The amended question is: I have somehow broken a Debian Jessie system, and the only apparent symptom is that screen sessions terminate on logout, and there's some circumstantial evidence that dbus connectivity might be involved. Can someone suggest what I might have broken?

I realize this changes it to a broad and possibly un-answerable question, but that's where I'm at now.

Original question continues here:

I know there's been some prior discussion of this, but I can't seem to find all the relevant info in one place, and combining disparate sources is not working for me.
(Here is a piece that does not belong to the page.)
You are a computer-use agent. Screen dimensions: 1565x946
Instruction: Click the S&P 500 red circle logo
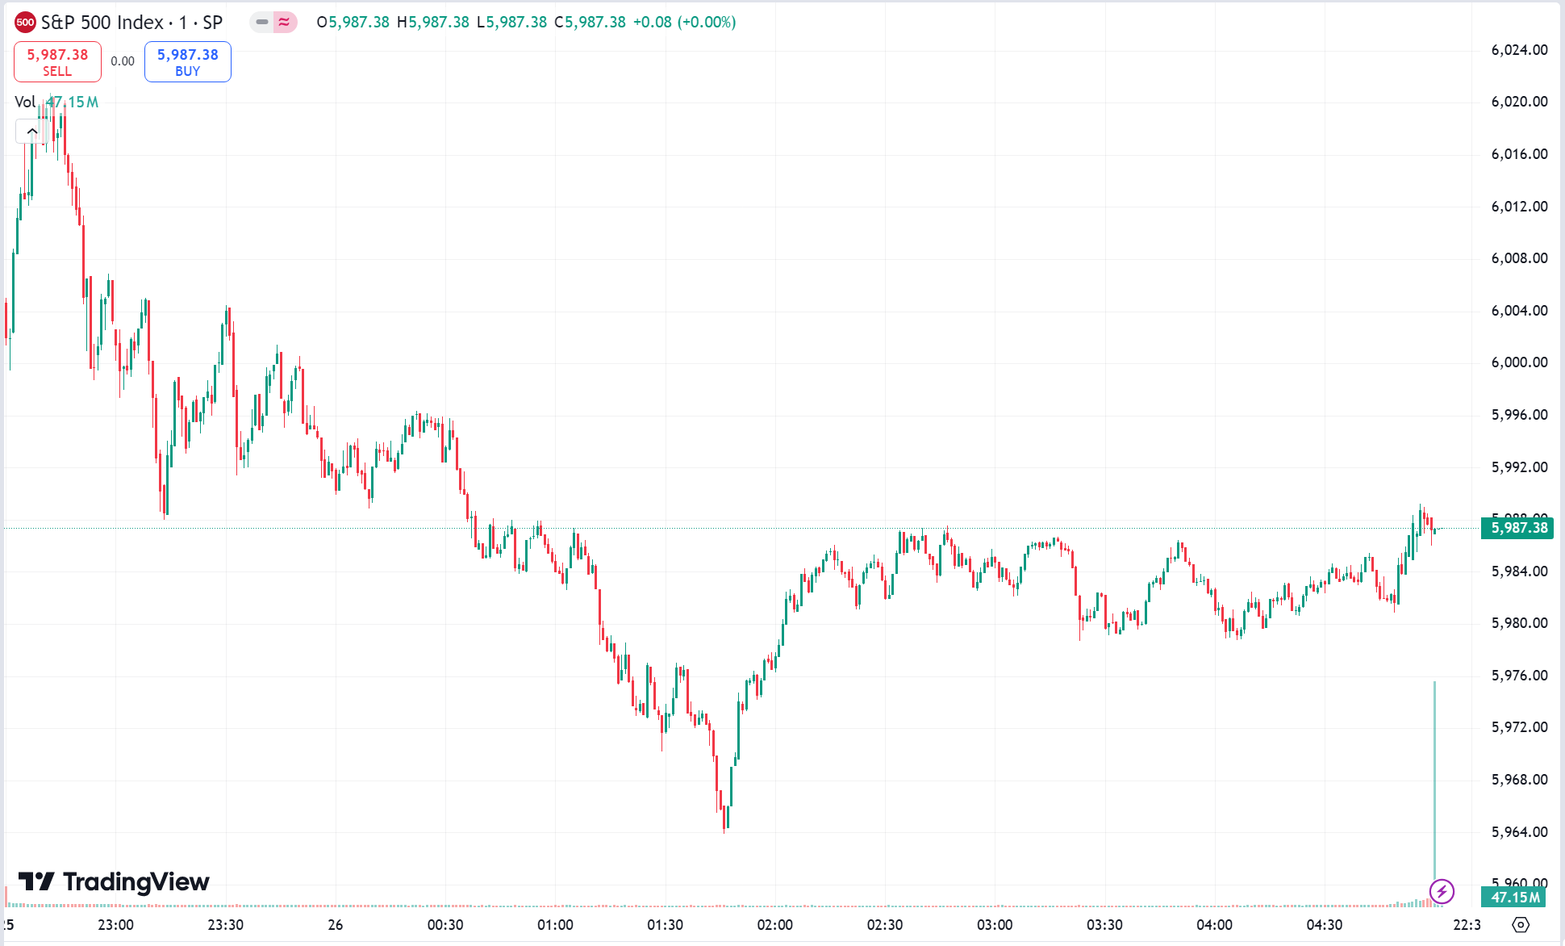pyautogui.click(x=25, y=23)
I have a stock Debian "jessie" system, and am unable to ssh into it, run background sessions with the "screen" tool, and have them persist after I exit the parent SSH session. I believe I am running into an issue with systemd sessions, and have taken a number of measures that are supposed to fix it, but it's still not working.

I've read the bug report here: Debian bug report 825394. As a consequence of that research, I ensured that user sessions run the "pam_systemd.so" library in /etc/pam.d/common-session, ran "loginctl enable-linger username" for the account in question, and checked that "KillUserProcesses" is set to "no" in /etc/systemd/login.defs.

I have also followed up on the screen "autodetach" setting, from a prior StackExchange post: StackExchange screen question

With these settings, it seems I should be able to do:

systemd-run --scope --user screen

The issue arising from this is that that systemd-run --user wants to connect to the user's dbus session to reach the user's service manager, and ssh connections do not launch dbus, nor, it seems to me, should they -- the whole point of this operation is to do something whose lifetime is longer than that of the enclosing SSH session, which presumably will (and should) tear down the dbus session when it exits.

I have the feeling that I've gone in a circle, and have come back to the problem of wanting a sub-process to persist after log-out.

Debian Jessie currently ships version 215 of systemd, and version 4.2.1 of screen, which does not, as-packaged, include PAM support.

I have a secondary goal of minimizing the level of intervention on the system -- with sufficient guidance, I could probably craft an /etc/pam.d/screen file, but I am hoping for a simpler solution.

Is there a known set of steps for Debian Jessie in particular that will convince systemd to honor my intentions in this case?

  • The bug you linked to only ever affected Debian Stretch, Jessie wasn't concerned. – Stephen Kitt Feb 15 '17 at 21:41
  • The discussion thread of the bug includes much useful discussion about /etc/systemd/logind.conf and other settings, which seemed relevant. I am open to the possibility that I'm up the wrong tree entirely, of course. – Andrew Reid Feb 15 '17 at 21:54
  • Is there any particular reason you want to run screen in a systemd transient scope unit, instead of running screen directly? (The latter works fine on Jessie with the default settings.) – Stephen Kitt Feb 16 '17 at 8:01
  • Post edited to reflect new info -- the reason for wanting to run it in the systemd transient scope was because it wasn't working directly, but I have now verified with a fresh install on a VM that it it does indeed work fine on stock Debian Jessie. – Andrew Reid Feb 16 '17 at 13:29

First let's confirm that you are detaching the screen session and not just logging out. The default keybinding to detach is Control-A-D. Details are here.

When you log back in, you use screen -r to resume the session.

  • Yes, sorry I was not clear about that. If I detach and don't log out, I can re-attach just fine. If I detach, log out, and log back in, "screen -ls" reports no sessions. – Andrew Reid Feb 15 '17 at 21:51

So for this particular scenario, it turns out a change to /etc/pam.d/common-session removed the line that connected sessions to systemd. Restoring this line (session optional pam_systemd.so) seems to have fixed the issue.

This is likely specific to a pretty narrow set of circumstances.